Actu-Environnement, 03/11/2008 : a France maintient la clause de sauvegarde sur le MON 810

Publié le par Actu-environement

La France maintient sa position sur la clause de sauvegarde sur le maïs transgénique MON 810 et elle la soutiendra au Conseil des ministres européens, a indiqué le 31 octobre le ministère de l’Ecologie, du Développement durable et de l’Aménagement du Territoire dans un communiqué alors que l'Autorité européenne de sécurité des aliments (EFSA) estime injustifié l'embargo français sur cet OGM.

Aucune preuve scientifique, en termes de risques pour la santé humaine ou animale ou pour l'environnement, n'a été fournie pour justifier l'invocation d'une clause de sauvegarde en France, a précisé l'EFSA dans un avis rendu public le 31 octobre.

La culture du maïs génétiquement modifié MON 810 de la firme américaine Monsanto, le seul OGM autorisé en France, a été suspendue en février dernier et reste interdite en France.

Jean-Louis Borloo, ministre de l’Ecologie, du Développement durable et de l’Aménagement du Territoire, et Nathalie Kosciusko-Morizet, Secrétaire d’Etat chargée de l’Ecologie, rappellent que cette clause a été décidée dans le cadre du droit européen, et que si l’avis de l’EFSA constitue une étape du processus, la décision revient au Conseil des ministres européens puis éventuellement à la Commission européenne.

M. Borloo et Mme Kosciusko-Morizet regrettent que l’Agence n’ait pas publié de compte-rendu de la rencontre qui a eu lieu début octobre entre les scientifiques français et une partie du panel OGM de l’EFSA. Ils soulignent en outre qu'en accord avec la Commission, la France a initié en mars 2008 des travaux pour renforcer l'évaluation environnementale des plantes génétiquement modifiées.

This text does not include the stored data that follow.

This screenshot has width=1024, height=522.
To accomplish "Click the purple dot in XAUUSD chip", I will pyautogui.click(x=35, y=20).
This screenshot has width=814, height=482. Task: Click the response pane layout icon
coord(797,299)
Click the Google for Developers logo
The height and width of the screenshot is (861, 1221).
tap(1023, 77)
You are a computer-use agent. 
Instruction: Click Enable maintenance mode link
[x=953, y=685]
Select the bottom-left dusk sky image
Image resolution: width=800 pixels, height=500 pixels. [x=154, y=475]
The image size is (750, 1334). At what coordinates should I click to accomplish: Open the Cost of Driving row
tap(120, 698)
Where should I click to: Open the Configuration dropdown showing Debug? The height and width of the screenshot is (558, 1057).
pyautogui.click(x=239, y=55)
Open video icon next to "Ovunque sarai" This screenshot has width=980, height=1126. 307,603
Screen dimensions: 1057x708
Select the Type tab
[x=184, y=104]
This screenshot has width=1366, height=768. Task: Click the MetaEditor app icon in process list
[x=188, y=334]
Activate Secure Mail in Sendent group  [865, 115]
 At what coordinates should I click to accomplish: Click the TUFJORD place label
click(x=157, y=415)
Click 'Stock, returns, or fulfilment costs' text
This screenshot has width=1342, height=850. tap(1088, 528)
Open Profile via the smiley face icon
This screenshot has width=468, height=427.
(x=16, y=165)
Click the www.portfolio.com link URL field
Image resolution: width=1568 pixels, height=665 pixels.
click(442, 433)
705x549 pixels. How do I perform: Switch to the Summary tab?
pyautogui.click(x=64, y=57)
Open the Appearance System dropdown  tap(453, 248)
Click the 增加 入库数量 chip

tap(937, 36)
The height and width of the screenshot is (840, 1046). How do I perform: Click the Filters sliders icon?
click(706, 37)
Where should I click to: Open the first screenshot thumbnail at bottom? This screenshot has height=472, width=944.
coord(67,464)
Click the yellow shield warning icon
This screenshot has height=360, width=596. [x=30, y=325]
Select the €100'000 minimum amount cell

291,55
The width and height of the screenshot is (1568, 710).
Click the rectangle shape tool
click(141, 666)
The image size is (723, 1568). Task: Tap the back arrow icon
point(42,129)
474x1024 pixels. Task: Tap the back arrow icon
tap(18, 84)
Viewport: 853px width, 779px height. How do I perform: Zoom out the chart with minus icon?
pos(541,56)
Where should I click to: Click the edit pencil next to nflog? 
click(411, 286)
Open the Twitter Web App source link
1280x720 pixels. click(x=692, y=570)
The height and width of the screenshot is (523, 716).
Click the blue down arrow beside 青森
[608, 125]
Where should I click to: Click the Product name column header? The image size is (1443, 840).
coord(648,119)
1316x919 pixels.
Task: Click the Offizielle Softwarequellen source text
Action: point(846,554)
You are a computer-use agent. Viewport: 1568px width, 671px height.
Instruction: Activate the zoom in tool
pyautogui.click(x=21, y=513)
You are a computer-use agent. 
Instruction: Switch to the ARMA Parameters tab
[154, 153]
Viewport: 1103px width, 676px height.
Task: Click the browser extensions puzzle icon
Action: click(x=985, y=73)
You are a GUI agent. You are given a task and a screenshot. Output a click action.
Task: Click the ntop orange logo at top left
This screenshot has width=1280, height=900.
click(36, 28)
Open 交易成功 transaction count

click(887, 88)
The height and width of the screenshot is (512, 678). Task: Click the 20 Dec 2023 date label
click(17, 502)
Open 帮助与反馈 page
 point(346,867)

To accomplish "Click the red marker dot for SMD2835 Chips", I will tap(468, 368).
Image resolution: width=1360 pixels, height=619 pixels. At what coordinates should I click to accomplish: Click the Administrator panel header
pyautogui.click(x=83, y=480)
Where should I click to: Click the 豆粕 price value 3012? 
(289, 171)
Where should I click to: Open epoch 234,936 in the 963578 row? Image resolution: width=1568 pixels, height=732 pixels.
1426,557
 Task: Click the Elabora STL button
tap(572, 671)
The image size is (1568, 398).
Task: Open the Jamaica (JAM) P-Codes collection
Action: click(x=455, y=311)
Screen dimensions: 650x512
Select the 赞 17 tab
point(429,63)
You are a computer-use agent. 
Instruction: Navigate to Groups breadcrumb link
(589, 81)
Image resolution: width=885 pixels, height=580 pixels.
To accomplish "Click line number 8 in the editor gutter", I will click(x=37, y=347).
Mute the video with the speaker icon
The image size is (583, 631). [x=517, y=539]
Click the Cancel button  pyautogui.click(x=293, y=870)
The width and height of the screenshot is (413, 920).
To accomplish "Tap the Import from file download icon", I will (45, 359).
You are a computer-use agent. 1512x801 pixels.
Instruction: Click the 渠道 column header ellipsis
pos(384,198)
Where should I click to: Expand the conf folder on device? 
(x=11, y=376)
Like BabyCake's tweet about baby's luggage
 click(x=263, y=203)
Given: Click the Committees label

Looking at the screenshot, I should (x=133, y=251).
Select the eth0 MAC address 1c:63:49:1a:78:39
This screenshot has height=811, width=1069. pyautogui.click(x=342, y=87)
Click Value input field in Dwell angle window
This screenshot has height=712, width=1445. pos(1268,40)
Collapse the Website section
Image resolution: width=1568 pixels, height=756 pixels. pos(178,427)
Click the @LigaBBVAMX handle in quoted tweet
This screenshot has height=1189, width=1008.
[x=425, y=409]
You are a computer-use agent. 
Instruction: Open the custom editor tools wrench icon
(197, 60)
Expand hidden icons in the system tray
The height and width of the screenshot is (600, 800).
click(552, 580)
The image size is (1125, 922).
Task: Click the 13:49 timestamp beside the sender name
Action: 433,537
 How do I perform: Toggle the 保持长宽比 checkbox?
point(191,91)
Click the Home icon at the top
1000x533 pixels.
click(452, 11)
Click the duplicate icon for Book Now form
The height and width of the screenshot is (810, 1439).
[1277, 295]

Les associations critiquent l'EFSA

Pour France Nature Environnement (FNE), l’EFSA ignore le principe de précaution !, a indiqué la fédération dans un communiqué. La FNE juge qu'il serait impensable qu'un comité d'experts largement acquis à la cause des OGM l'emporte sur une décision politique qui doit être prise démocratiquement. Pour FNE, il revient à la présidence française de l'Union européenne de défendre l'avis de l'immense majorité des citoyens européens qui ne veut des OGM ni dans les assiettes, ni dans les champs.

Greenpeace a pour sa part estimé que cet avis de l'EFSA n'était pas justifié. Cette décision grave qui pourrait ouvrir la voie à la ré-autorisation de ce maïs en France, a été prise au mépris des doutes sérieux soulevés par les études scientifiques, a indiqué Greenpeace dans un communiqué. C'est une nouvelle preuve de l'incapacité de cette agence et de la nécessité urgente de la réformer, a déclaré l'organisation écologiste.